** WHAT NEEDS TO BE DONE **
Copy out every line from the records that includes "column".
━━━━━━━━━━━━━━━━
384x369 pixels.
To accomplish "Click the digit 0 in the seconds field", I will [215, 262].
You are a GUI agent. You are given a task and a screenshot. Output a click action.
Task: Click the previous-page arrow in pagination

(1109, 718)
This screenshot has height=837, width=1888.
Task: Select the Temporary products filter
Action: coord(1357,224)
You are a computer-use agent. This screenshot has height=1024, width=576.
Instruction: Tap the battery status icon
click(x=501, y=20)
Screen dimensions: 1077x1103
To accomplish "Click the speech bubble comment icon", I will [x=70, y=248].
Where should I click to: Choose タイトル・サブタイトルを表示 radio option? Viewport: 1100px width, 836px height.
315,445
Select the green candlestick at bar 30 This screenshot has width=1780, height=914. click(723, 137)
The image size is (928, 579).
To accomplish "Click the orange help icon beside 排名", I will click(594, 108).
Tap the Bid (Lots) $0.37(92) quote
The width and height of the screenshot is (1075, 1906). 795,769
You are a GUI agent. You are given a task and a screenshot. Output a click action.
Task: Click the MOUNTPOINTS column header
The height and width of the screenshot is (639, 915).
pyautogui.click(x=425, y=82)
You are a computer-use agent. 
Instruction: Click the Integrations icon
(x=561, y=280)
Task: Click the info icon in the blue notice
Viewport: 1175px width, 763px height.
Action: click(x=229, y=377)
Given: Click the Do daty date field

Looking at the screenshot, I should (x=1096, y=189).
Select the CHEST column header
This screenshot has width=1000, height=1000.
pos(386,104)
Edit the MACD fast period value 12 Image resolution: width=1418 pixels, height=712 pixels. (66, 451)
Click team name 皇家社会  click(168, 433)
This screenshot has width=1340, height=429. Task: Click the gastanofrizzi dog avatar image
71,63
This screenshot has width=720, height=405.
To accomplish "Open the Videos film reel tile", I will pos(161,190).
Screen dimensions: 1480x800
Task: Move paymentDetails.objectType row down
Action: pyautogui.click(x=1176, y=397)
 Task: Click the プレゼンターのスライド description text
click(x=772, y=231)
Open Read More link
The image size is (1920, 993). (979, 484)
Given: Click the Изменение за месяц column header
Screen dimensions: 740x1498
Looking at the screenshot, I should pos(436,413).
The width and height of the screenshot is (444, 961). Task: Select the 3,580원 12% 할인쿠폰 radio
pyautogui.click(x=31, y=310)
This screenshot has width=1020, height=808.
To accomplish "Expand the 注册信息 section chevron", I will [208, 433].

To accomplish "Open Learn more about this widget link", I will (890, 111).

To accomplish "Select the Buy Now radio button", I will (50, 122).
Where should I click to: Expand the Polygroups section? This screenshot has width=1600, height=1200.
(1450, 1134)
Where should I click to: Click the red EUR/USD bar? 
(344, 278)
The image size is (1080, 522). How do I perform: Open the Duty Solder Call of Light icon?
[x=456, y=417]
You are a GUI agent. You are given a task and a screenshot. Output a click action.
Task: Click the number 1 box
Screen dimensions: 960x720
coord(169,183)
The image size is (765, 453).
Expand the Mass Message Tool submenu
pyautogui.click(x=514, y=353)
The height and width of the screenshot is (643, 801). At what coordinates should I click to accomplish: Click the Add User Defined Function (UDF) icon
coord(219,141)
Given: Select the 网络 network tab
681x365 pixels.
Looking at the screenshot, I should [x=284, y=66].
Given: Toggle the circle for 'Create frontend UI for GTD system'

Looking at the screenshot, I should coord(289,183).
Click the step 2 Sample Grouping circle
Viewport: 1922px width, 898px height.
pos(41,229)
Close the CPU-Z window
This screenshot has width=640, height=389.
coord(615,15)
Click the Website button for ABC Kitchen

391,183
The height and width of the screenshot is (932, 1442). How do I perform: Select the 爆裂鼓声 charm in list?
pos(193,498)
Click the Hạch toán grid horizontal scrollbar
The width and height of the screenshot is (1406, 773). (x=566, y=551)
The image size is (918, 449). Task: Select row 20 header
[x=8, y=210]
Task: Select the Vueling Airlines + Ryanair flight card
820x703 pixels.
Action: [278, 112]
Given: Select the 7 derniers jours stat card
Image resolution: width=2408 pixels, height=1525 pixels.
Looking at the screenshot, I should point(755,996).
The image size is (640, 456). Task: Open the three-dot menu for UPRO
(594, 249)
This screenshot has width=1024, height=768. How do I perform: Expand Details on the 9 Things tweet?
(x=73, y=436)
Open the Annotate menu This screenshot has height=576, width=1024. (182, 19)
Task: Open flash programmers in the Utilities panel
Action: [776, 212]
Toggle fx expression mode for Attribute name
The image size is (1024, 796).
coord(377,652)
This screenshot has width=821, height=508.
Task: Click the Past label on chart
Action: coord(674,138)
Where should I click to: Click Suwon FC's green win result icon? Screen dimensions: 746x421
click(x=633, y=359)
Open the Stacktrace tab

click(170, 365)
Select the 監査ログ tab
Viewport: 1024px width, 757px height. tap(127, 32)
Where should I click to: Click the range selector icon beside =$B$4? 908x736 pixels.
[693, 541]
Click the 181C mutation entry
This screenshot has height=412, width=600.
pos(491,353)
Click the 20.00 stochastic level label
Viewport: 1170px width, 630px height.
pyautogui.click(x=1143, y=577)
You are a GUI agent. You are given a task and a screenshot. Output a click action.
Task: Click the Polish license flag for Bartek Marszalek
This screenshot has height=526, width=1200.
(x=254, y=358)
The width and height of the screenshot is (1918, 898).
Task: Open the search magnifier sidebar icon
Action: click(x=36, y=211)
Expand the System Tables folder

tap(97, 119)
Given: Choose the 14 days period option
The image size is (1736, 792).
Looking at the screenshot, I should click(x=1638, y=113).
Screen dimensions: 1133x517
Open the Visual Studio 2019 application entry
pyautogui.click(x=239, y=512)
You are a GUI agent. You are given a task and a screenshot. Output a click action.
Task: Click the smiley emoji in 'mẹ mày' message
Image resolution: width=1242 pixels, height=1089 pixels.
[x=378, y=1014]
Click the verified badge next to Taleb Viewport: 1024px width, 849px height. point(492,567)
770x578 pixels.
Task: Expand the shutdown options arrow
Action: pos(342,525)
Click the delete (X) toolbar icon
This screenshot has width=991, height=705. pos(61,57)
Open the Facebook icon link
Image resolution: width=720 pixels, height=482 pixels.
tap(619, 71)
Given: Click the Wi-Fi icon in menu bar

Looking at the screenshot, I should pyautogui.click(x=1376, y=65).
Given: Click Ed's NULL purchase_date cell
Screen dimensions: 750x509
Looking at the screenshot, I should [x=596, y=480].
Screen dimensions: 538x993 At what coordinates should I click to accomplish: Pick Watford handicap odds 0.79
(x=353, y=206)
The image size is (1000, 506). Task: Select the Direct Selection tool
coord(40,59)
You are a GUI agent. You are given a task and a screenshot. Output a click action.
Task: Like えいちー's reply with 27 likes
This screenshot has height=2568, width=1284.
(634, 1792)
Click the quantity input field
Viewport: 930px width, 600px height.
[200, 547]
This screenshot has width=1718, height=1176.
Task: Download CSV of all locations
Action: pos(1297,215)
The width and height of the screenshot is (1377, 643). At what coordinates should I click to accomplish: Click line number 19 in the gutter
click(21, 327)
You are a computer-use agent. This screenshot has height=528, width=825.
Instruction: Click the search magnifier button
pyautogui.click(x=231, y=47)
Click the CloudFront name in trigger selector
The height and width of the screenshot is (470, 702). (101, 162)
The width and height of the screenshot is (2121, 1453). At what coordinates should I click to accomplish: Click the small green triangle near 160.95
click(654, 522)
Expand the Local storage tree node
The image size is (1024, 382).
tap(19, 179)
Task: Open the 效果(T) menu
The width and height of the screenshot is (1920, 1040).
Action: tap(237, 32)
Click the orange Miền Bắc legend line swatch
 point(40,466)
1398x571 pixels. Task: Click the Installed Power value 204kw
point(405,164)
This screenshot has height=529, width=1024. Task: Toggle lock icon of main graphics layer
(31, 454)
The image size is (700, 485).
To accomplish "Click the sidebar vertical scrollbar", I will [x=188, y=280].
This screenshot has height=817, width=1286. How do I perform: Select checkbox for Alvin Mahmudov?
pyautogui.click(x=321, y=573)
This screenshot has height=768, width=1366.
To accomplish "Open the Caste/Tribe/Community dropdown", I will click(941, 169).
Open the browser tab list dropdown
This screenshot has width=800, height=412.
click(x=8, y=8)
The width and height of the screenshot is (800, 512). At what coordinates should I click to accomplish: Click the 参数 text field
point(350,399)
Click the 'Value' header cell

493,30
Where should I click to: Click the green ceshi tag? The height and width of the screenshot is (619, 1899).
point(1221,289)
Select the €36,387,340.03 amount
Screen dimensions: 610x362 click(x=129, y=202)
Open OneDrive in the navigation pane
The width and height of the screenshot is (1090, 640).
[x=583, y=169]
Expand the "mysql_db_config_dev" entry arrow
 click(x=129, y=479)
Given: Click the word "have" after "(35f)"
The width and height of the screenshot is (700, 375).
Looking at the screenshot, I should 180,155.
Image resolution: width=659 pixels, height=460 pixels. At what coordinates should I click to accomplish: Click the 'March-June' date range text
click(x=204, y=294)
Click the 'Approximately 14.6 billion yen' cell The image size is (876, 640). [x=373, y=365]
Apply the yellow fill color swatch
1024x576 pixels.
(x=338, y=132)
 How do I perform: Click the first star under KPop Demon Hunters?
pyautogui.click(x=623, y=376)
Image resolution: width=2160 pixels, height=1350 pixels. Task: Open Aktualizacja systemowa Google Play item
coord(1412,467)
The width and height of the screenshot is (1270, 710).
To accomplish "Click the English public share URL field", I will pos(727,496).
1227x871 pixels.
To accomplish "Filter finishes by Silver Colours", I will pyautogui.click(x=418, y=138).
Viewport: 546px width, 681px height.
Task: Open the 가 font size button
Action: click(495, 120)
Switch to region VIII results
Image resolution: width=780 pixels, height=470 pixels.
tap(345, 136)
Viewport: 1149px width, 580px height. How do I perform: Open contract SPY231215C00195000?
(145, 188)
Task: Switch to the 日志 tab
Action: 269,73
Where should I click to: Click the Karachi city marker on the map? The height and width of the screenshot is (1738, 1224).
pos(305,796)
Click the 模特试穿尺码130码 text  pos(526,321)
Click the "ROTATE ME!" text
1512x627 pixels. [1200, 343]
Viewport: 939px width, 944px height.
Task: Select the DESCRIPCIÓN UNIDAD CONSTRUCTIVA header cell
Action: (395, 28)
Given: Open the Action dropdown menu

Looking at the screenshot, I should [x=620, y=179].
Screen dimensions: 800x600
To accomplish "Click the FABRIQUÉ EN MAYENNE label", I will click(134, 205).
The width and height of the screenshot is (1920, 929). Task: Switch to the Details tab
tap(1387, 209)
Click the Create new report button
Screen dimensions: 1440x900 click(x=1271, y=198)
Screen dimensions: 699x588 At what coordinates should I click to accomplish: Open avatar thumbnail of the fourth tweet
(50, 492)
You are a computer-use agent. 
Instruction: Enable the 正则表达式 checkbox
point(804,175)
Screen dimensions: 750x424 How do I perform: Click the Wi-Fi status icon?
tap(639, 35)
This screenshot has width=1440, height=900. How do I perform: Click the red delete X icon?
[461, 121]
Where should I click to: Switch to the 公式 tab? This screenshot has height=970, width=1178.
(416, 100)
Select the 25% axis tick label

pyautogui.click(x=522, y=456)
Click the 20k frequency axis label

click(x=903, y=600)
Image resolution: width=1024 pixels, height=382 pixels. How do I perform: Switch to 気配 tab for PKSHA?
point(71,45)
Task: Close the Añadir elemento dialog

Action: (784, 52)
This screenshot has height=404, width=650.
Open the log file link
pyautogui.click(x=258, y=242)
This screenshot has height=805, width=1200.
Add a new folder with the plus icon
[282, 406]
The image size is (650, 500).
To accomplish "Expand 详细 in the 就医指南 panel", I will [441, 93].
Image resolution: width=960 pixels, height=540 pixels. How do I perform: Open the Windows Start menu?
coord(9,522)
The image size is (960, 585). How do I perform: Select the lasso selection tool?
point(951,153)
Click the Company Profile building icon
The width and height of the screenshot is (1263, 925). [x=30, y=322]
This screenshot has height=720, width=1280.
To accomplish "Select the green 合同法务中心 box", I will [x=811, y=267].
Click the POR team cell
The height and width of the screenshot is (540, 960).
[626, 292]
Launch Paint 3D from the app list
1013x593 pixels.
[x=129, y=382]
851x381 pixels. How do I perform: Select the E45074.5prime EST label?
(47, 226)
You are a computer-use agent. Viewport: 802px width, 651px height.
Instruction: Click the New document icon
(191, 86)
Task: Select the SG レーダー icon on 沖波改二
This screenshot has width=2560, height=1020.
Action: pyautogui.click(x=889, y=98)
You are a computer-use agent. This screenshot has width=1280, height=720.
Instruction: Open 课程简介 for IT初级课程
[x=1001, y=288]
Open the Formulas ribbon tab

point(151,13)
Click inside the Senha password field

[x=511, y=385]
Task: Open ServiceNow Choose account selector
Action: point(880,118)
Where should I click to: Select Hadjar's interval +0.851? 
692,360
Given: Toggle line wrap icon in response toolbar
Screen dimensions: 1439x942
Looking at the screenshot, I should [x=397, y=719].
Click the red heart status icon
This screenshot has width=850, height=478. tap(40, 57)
━━━━━━━━━━━━━━━━
** TASK OUTPUT **
Task: Click the MOUNTPOINTS column header
Select the CHEST column header
Given: Click the Изменение за месяц column header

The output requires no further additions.